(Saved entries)
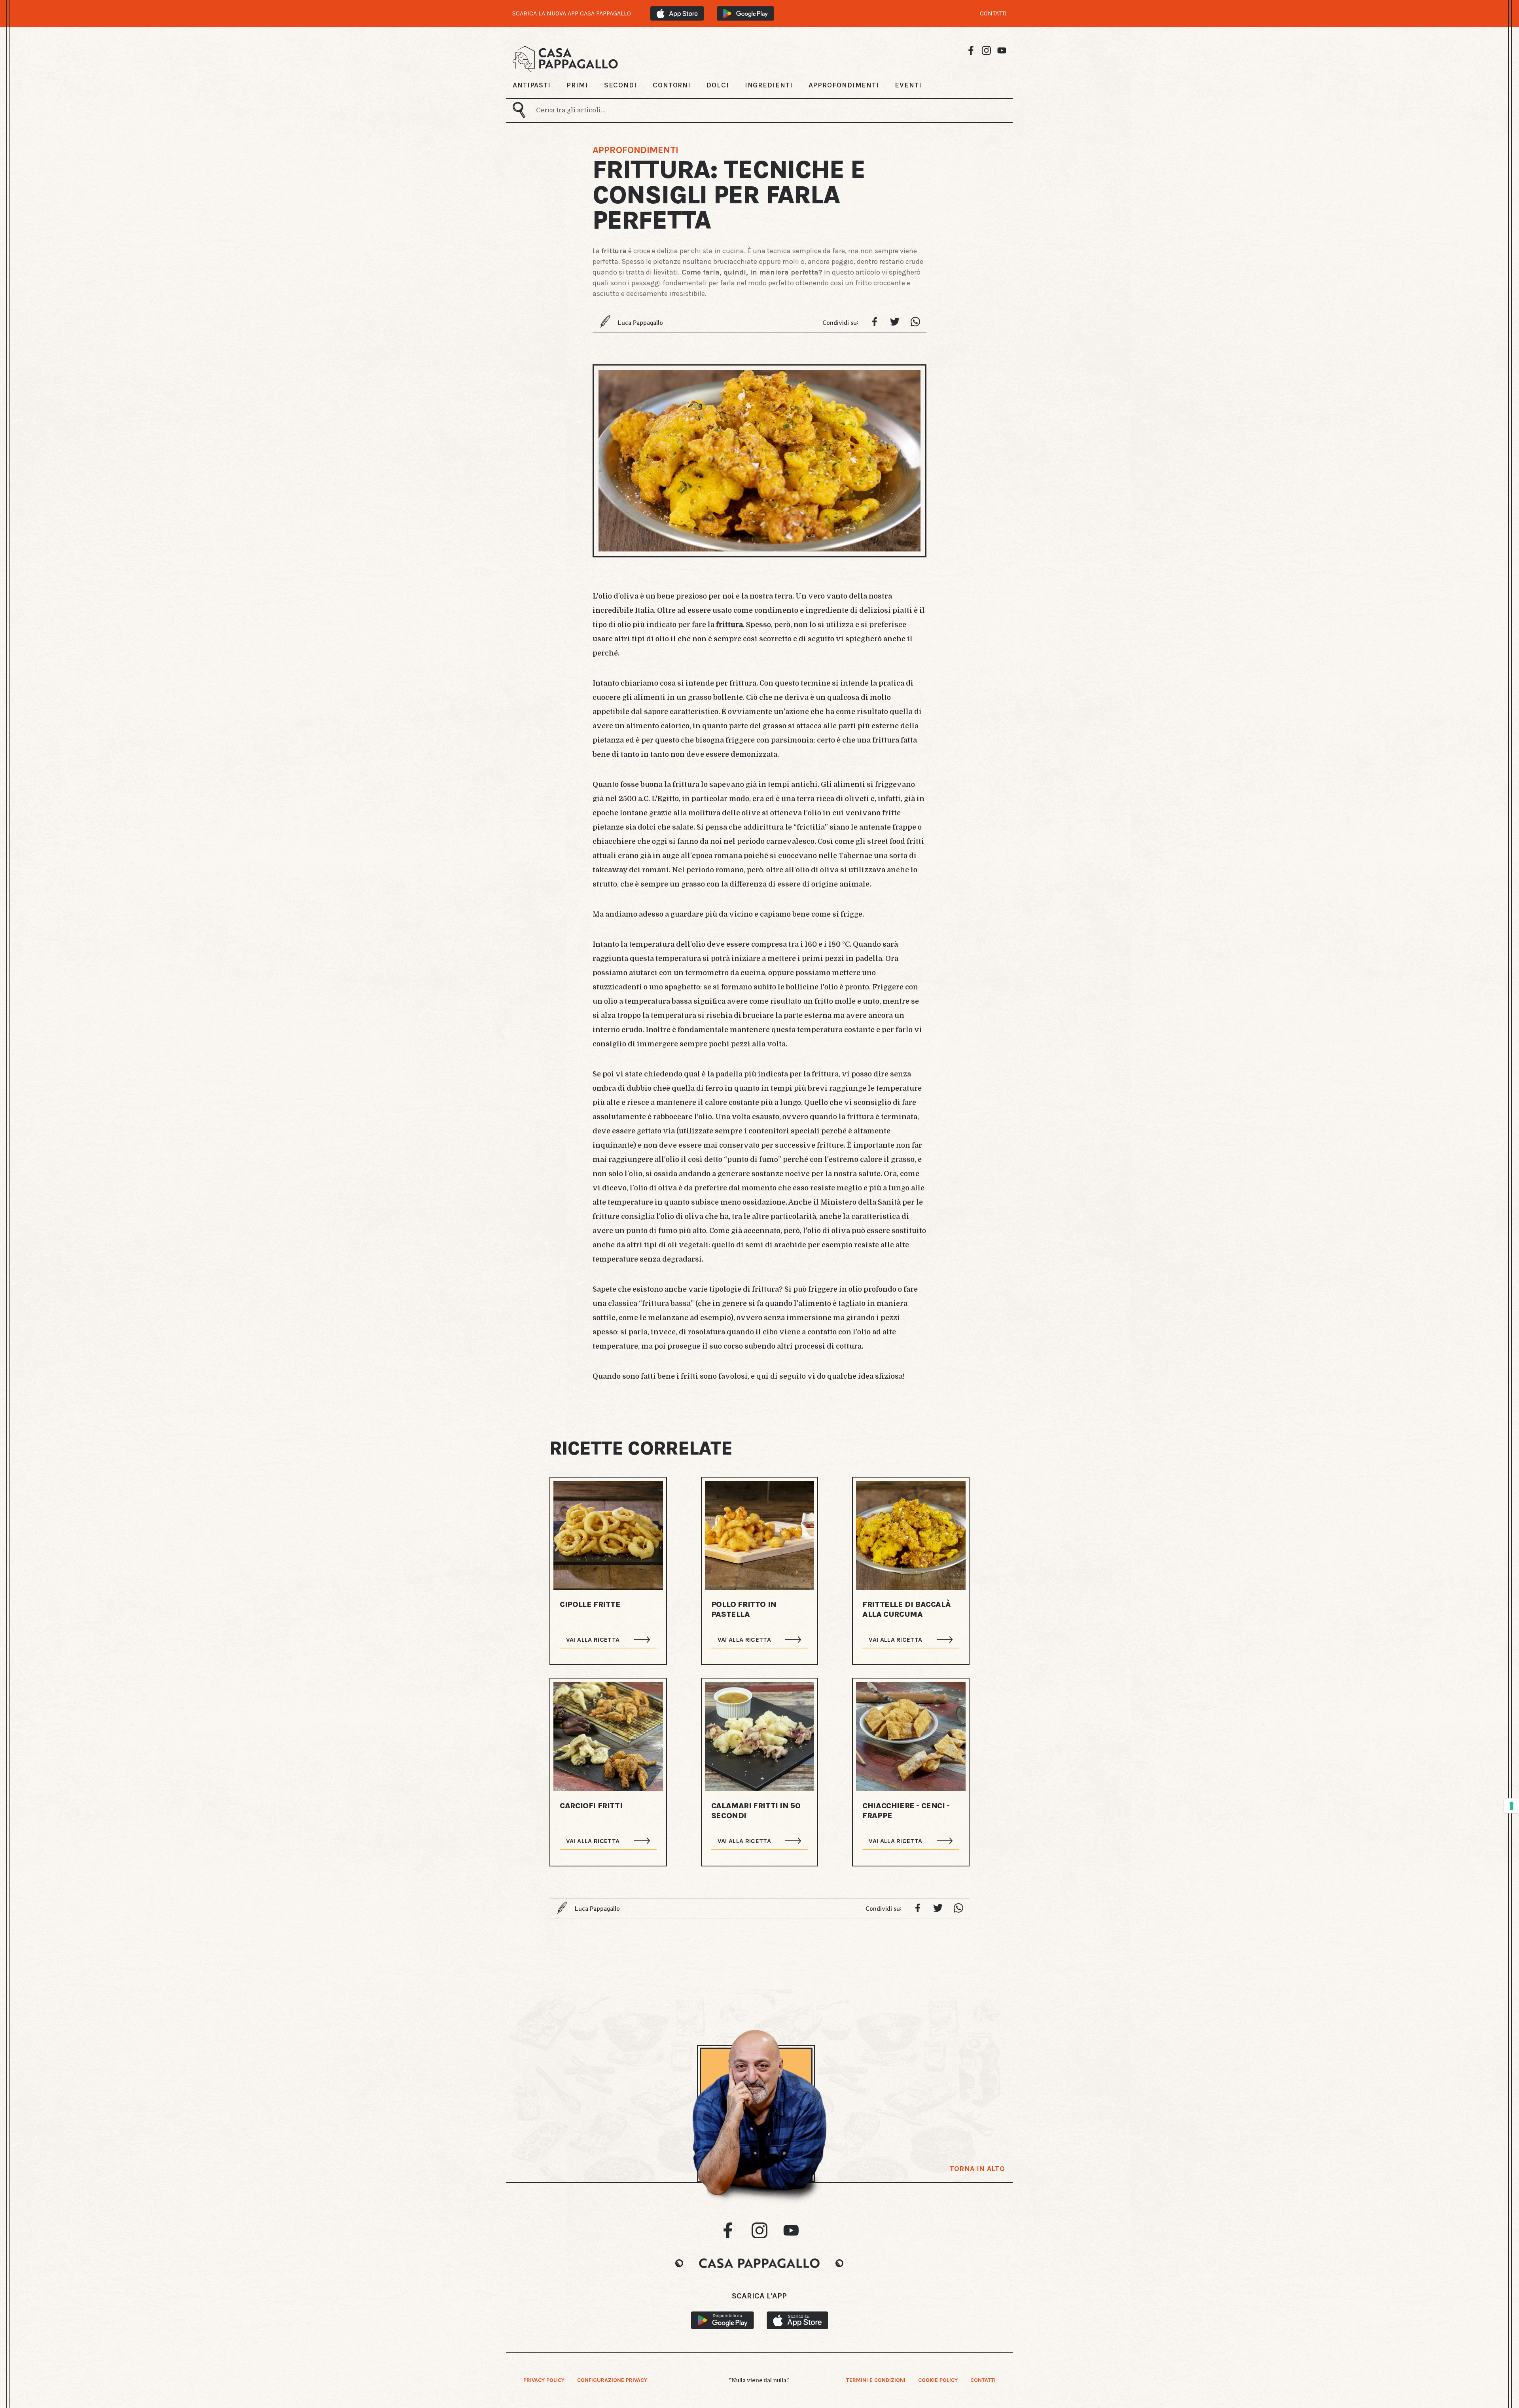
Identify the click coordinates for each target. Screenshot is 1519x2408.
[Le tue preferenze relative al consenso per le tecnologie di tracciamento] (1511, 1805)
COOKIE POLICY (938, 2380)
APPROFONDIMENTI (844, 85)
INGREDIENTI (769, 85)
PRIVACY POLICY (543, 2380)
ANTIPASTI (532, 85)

» **What you have to do**:
Repeat each entry exactly. Pictures do not belong in the copy.

» **Exercise output**:
Identify the click coordinates for each target. Screenshot is 1519x2408.
[Le tue preferenze relative al consenso per le tecnologie di tracciamento] (1511, 1805)
COOKIE POLICY (938, 2380)
APPROFONDIMENTI (844, 85)
INGREDIENTI (769, 85)
PRIVACY POLICY (543, 2380)
ANTIPASTI (532, 85)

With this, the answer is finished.